§ PROBLEM
Could you copy every entry exactly, with nothing changed?

§ DATA IN THIS EXERCISE
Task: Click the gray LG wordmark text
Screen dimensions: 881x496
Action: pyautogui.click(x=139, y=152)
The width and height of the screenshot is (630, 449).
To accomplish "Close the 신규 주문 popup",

§ SOLUTION
Task: Click the gray LG wordmark text
Screen dimensions: 881x496
Action: pyautogui.click(x=139, y=152)
The width and height of the screenshot is (630, 449).
To accomplish "Close the 신규 주문 popup",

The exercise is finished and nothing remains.